Debord en Lavapiés, de Faustino Sánchez (Shangrila) | por Juan Jiménez García

Faustino Sánchez | Debord en Lavapiés

Unos cuantos pensamientos alrededor de Leonardo Sciascia (¡qué tendrá que ver!). Más que alrededor, a partir. La lectura de Todo modo me lleva a algo muy presente en cierta parte de su obra: el misterio. El misterio sin solución, irresoluble. Es más, necesariamente irresuelto. Como en el viaje, lo importante no es el destino sino el viaje en sí mismo. Cuando empecé a leer Debord en Lavapies, inmediatamente vinieron a mi cabeza dos nombres: William Gaddis y Jacques Rivette. Diría (y que alguien me corrija de lo contrario… o mejor, que nadie me corrija aun errando) que son la columna vertebral, el tronco del que surge todo lo demás, la fuerza que sustenta el resto, lo otro. No puedo sacar a su autor del texto y por eso sé que también los dos suponen esos polos de atracción alrededor de los que se mueve: la literatura y el cine, el cine y la literatura. En el libro, Gaddis es la fuerza de los diálogos generacionales, constructores de la historia, la historia en sí misma (siempre nuestra historia). Rivette es el misterio. La abstracción de ese misterio. Porque para Rivette lo importante no es lo visible sino aquello que nunca se revela, que no es más que sugerencia, que apela a nuestra intuición. Digámoslo claro: el misterio en Rivette es su inexistencia. Volviendo a Sciascia, lo importante es todo lo que nos revela su búsqueda.
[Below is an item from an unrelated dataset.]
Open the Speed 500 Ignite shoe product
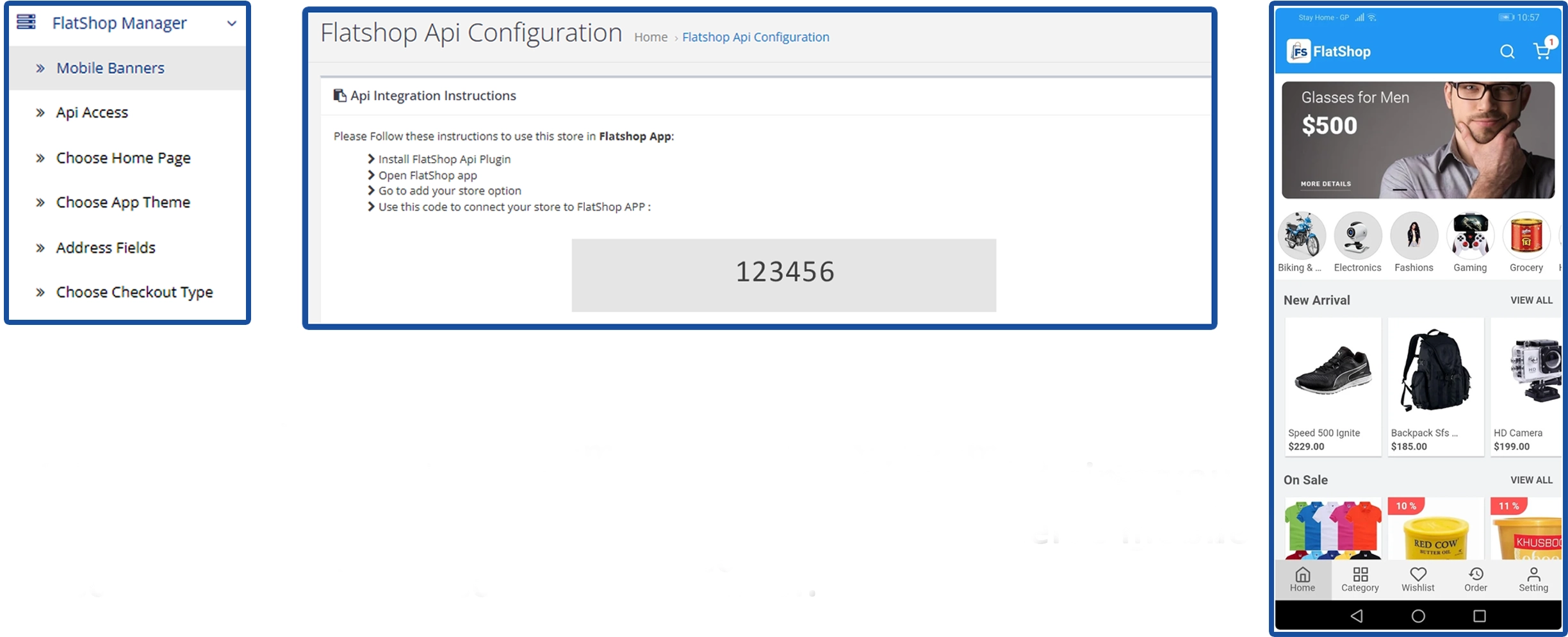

A partir de ahí, Faustino Sánchez construye en Debord en Lavapiés el sueño de una noche de primavera, surgido en unas plazas un 15 de mayo. Un sueño de juventud que tal vez buscaba repetir aquel mayo del 68, olvidando que seguramente aquellos a los que se reclamaba algo, un futuro, son los herederos de ese otro, de esos otros tiempos. Y ahora, pasados los años, ya no sabemos lo que pensar, de modo que mejor quedarnos con esa búsqueda utópica que nos presenta el libro, ese plan B, que a mí se me hace cierto al revés, por las infiltraciones de la derecha en la izquierda más que por las de la izquierda en la derecha. Ingenuamente, pensamos en la existencia de los extremos, cuando la vida, si algo ha revelado, es que es circular. El escritor aprovecha todo este entramado para construir una obra total, en la que, como decía, a la manera de Gaddis, se habla de todo, empezando por el cine, porque ese todo es la novela. En esos jóvenes salidos de aquellos días y noches, en lo que ha quedado de ellos, en el plan que se han marcado, en sus derivas por las calles del barrio de Lavapiés, un poco de ese otro Madrid más allá de él, en esa vida alrededor de la Filmoteca, en este París en el que Laura es Juliet Berto, Alicia en el País sin Maravillas.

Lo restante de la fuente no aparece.